Method of Making Multicomponent Nanoemulsions (UC Case No. 2014-182)
Oilinwater nanoemulsions can be effective in improving the solubility, pharmokinetics, and stable formulation of drugs. However, there are still difficulties in making such emulsions at the nanoscale, particularly in low-flow conditions.
This invention details a process for making multicomponent oil-in-water nanoemulsions that have identifiable compartments as well as defined interfaces between different immiscible oils within the same droplet. In particular, two types of nanoemulsions are created: two-component linear Janus nanodroplets and three-component linear-engulfed Cerberus nanodroplets. The overall sub-micron and nanoscale dimensions make these multi-compartment droplets capable of pharmaceutical applications that would otherwise be out of reach for micron-size and larger scale droplets made by other methods.
Related Materials:
1. T.G. Mason, J.N. Wilking, K. Meleson, C.B. Chang, and S.M. Graves, Nanoemulsions: formation, structure, and physical properties, Journal of Physics: Condensed Matter 18 R635-R666 (2006). (invited topical review article)
Ultrastable Nanoemulsions in Disordered and Ordered States (UC Case No. 2019-954)
Many existing nanoemulsion formulations suffer from instability, especially with regards to dilution. To prevent the nano-droplets from coalescing, more and more stabilizing agent must be added as the emulsion concentration is reformulated for application.

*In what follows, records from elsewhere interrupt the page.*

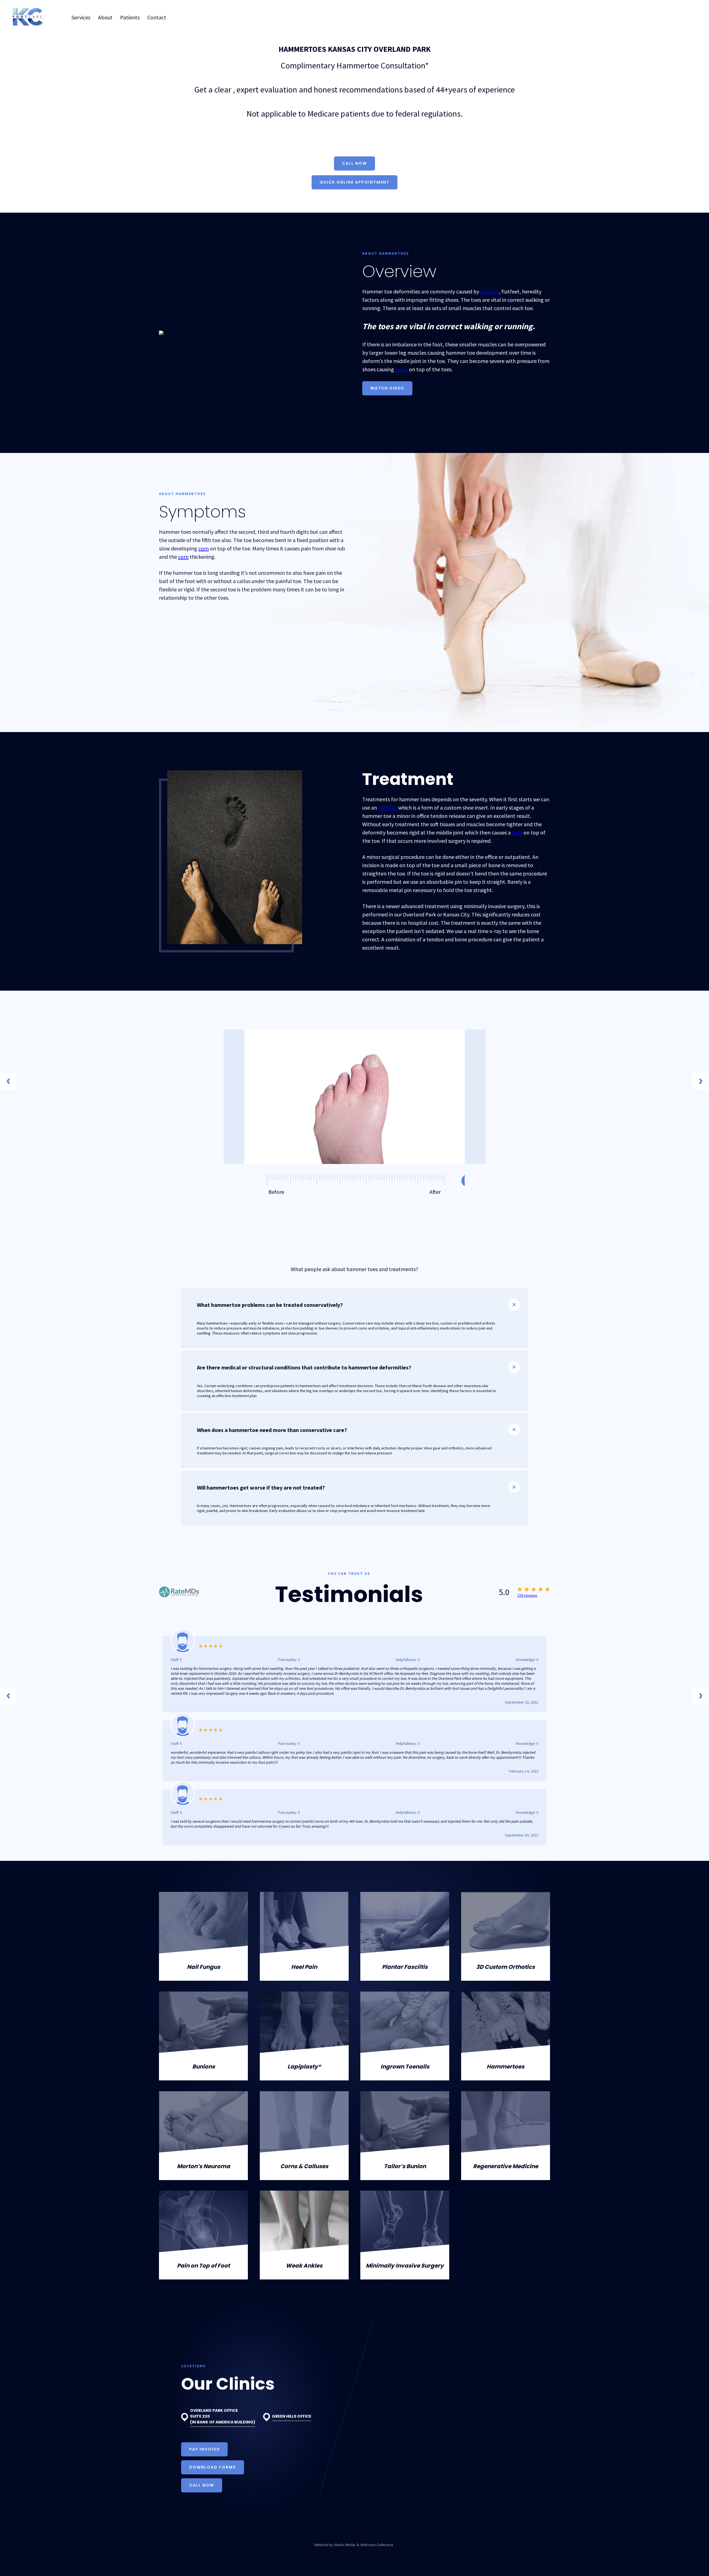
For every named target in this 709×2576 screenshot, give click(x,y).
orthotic (387, 807)
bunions (489, 291)
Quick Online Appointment (354, 182)
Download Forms (212, 2467)
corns (401, 369)
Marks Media (345, 2544)
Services (80, 17)
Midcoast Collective (377, 2544)
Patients (130, 17)
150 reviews (527, 1595)
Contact (156, 17)
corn (203, 548)
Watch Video (387, 388)
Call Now (354, 163)
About (105, 17)
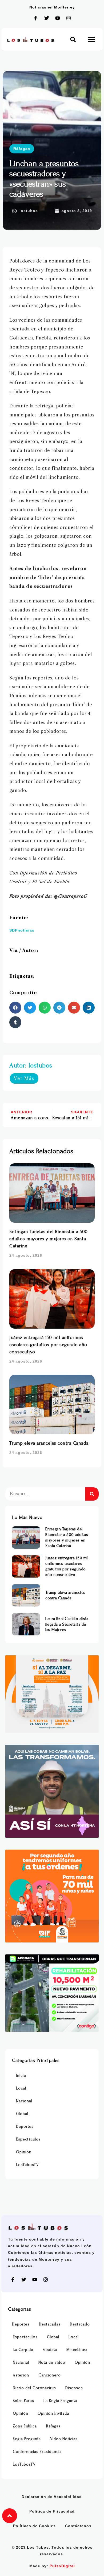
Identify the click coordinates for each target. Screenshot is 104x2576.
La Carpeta (23, 2349)
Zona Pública (25, 2426)
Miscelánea (76, 2349)
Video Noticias (64, 2439)
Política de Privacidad (52, 2511)
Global (22, 2114)
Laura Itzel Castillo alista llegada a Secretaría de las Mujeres (67, 1624)
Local (21, 2088)
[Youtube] (57, 18)
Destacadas (50, 2324)
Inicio (21, 2075)
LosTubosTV (27, 2165)
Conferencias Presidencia (37, 2451)
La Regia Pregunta (60, 2400)
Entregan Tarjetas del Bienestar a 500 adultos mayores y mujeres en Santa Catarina (48, 1238)
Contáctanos (78, 2526)
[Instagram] (68, 18)
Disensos (74, 2388)
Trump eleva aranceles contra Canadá (49, 1443)
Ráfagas (21, 149)
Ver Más (24, 1078)
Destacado (80, 2324)
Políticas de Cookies (34, 2526)
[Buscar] (92, 1494)
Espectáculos (28, 2139)
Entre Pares (23, 2400)
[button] (73, 39)
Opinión (23, 2152)
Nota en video (51, 2362)
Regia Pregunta (27, 2439)
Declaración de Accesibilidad (52, 2497)
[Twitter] (46, 18)
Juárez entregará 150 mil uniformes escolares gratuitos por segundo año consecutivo (48, 1344)
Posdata (50, 2349)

This invention describes an ultrastable nanoemulsion that overcomes traditional dilution difficulties. By encapsulating droplets within a crystal lattice rather than stabilizing through simple electrostatic interactions, emulsions produced by this method can be washed with water without necessitating any further stabilizing additives.
Related Materials:
1. Pagenkopp, M. J. and Mason, T. G. Surfactant Partitioning in Nanoemulsions. Langmuir, 34, 10309-103020. (2018)
ABOUT THE INVENTOR
Dr. Mason received dual B.S. degrees in Physics and Electrical Engineering from the University of Maryland- College Park in 1989. Awarded an NSF graduate fellowship, he then studied soft condensed matter physics at Princeton University and earned his Ph.D. in Physics in 1995. After a postdoctoral position at the Centre de Recherche Paul Pascal (CNRS) in Bordeaux, France and a second postdoctoral position at Johns Hopkins University, Mason accepted a staff scientist position at ExxonMobil Research and Engineering Co.

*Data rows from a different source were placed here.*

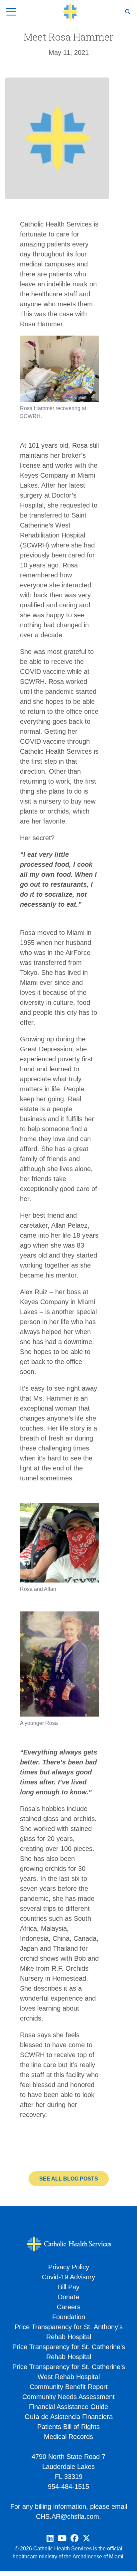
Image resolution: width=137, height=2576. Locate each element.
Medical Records (68, 2436)
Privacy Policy (68, 2267)
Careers (68, 2307)
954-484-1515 (68, 2486)
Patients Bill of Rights (68, 2426)
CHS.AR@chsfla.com (67, 2516)
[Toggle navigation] (11, 12)
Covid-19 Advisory (68, 2277)
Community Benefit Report (69, 2386)
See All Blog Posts (68, 2179)
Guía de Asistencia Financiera (69, 2416)
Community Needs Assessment (68, 2396)
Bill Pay (68, 2287)
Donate (68, 2297)
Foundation (68, 2317)
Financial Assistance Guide (68, 2406)
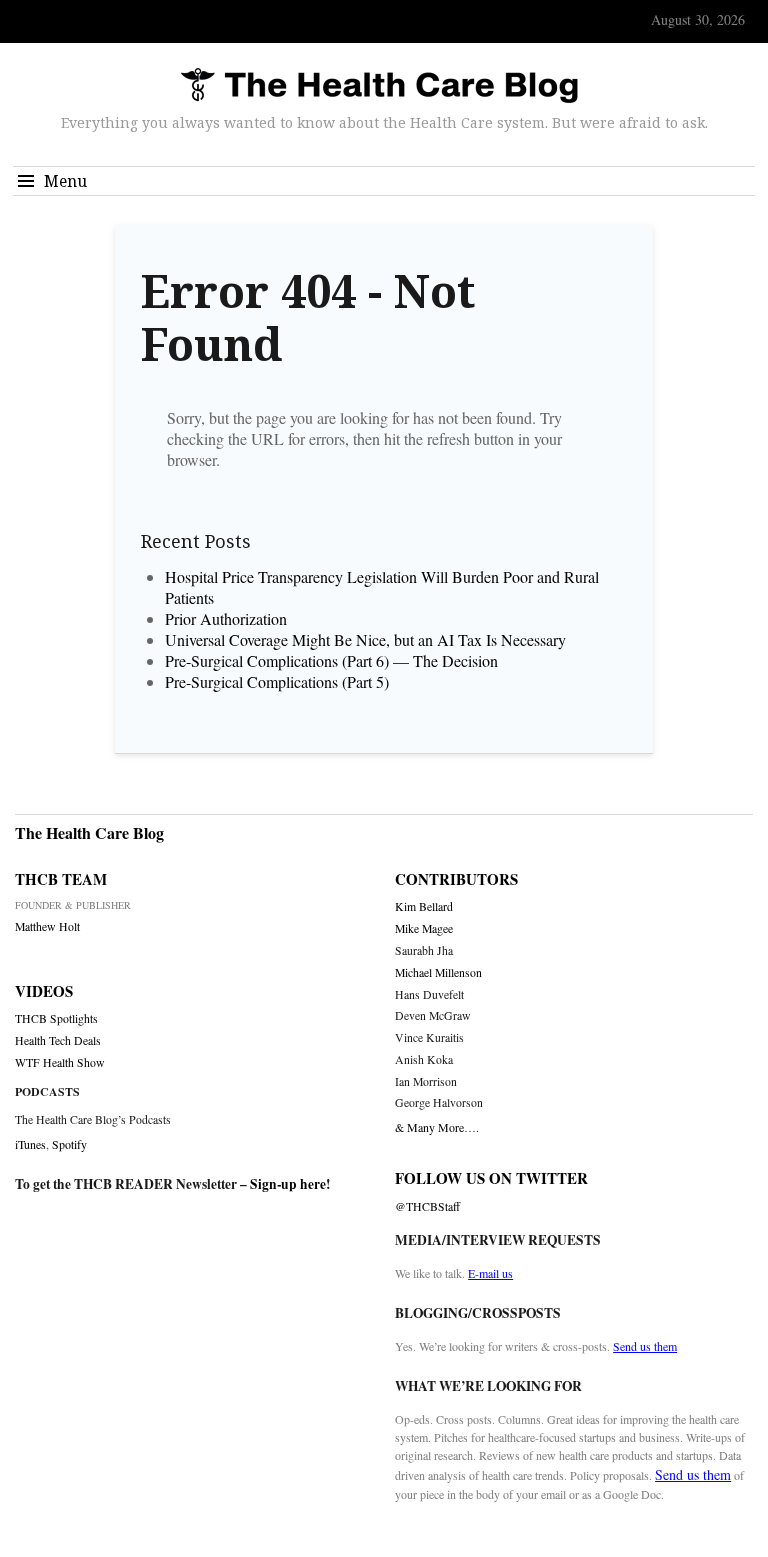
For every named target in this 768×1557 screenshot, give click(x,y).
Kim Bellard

In 2003 Mason joined the UCLA community as an Assistant Professor of Chemistry and Physics. He advanced to Full Professor in 2009. Dr. Mason leads an interdisciplinary research group that addresses important fundamental and applied questions in soft matter, biophysics, drug formulation and delivery, and translational medicine. He is a fellow and life member of the American Physical Society and a recipient of numerous awards including the NSF's Career Award, the Rheologica Acta Publication Award, the Glenn T. Seaborg Award and the Gallery of Fluid Motion Award.